Kolejny „ryneczek” przy ul. Jurowieckiej, gdzie można już było kupić tegoroczne grzyby – kurki. Za jedno plastikowe opakowanie, sprzedający prosił 15 zł. Obok niego pani na poczekaniu wyplatała wianuszki z ziół i oferowała je do sprzedaży po 5zł za mniejszy, natomiast niewiele większy kosztował już 10 zł, Nieco dalej można było kupić truskawki z Korycina w cenie 22 zł za koszyczek. Był też czosnek zimowy po 2 zł za główkę.
Zdecydowanie większy wybór towaru był na Giełdzie rolno-towarowej przy Andersa.
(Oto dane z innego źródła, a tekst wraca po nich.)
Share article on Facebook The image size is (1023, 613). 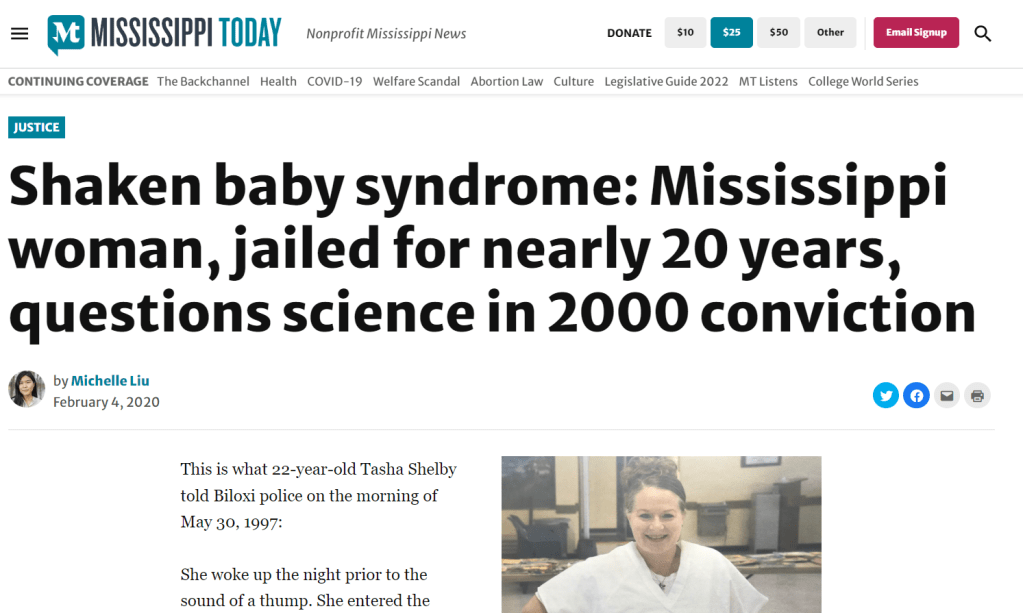coord(916,395)
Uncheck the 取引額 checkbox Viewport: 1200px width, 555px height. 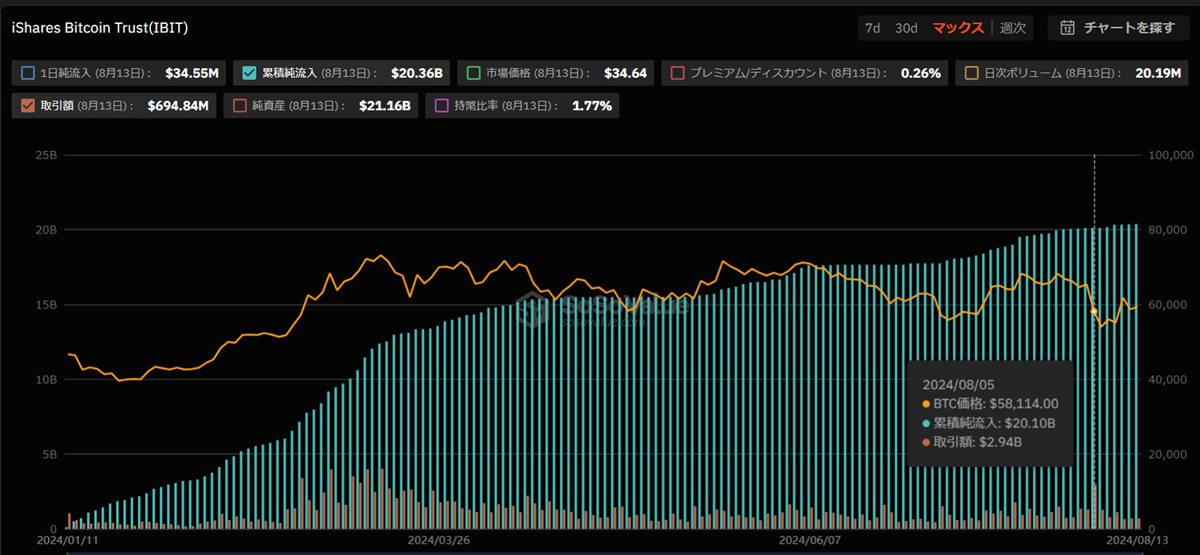pos(27,105)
Oczywiście nie jest to nic odkrywczego, bo powierzchnia jest dużo większa i przystosowana do tego typu handlu. Tam truskawki można było kupić już nawet po 7,50 za kilogram. Młoda cebula kosztowała 6,50 zł za kilogram, a całkiem ładną kapustę 4,50 zł za główkę. Czosnek podobnie jak przy ul. Jurowieckiej kosztował 2 zł. Sporym zaskoczeniem była cena włoszczyzny, na jednym ze straganów oferowano ją za 7 zł. Szczypior natomiast można było kupić sporo taniej niż przy ul. Skłodowskiej bo za 2 zł. Można też było kupić ziemniaki „Irysy” po 2,20 zł za kg.
Tak więc, kolejny raz przekonałam się, że cenowo, najbardziej opłaca się robić zakupy na Giełdzie przy ul. Andersa.